I have grown a bit tired of R and the blind ritual of haphazardly replicating things here and there. In this post I will collect some tidbits and reminders so as to make it easier for myself to pick this language up again if and when I can force myself to do so.

[1] GGplot Table Drawer

In the previous series of posts I used the custom (sometimes problematic) table plotter function to visualise model results in tabulated form. I have since made some changes to this function which i shall summarise here.
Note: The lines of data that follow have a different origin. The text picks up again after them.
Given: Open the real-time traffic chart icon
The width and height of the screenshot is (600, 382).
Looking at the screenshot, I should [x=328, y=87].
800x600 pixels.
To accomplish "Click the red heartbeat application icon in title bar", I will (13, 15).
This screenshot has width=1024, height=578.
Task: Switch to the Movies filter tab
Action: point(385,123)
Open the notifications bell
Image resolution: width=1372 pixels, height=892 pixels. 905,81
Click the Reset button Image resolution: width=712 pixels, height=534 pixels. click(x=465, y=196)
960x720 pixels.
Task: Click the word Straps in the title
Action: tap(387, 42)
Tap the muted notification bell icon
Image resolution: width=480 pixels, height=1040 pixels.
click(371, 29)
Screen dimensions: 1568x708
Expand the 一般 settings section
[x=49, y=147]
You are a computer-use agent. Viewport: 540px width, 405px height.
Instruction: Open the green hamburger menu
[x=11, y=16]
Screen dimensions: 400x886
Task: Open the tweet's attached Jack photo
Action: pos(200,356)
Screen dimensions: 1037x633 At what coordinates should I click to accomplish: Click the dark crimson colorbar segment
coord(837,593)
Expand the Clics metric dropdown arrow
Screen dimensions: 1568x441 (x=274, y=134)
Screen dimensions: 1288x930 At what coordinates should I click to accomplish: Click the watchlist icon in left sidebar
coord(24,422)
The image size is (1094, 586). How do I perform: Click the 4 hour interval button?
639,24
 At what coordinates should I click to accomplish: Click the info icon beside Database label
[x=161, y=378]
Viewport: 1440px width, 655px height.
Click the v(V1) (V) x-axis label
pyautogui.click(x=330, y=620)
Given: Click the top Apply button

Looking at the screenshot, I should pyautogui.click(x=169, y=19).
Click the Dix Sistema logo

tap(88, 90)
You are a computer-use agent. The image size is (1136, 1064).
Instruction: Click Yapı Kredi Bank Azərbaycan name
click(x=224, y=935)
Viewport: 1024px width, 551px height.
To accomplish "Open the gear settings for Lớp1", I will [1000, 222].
Implementation is simple :

  1. ggTableSpec() function is used to specify various elements of the table we wish to create :
    • interpretation of function arguments is straightforward. The only issue here worth mentioning is that the hlt.row / hlt.col arguments are swapped.If one wants to highlight rows (cols) then hlt.col (hlt.row) should be specified. Just a quirk that I cannot be bothered to change at the moment. This function returns a list object.
  2. ggTableDrawer() function uses the output of the ggTableSpec() function to plot the desired table using ggplot2 functions.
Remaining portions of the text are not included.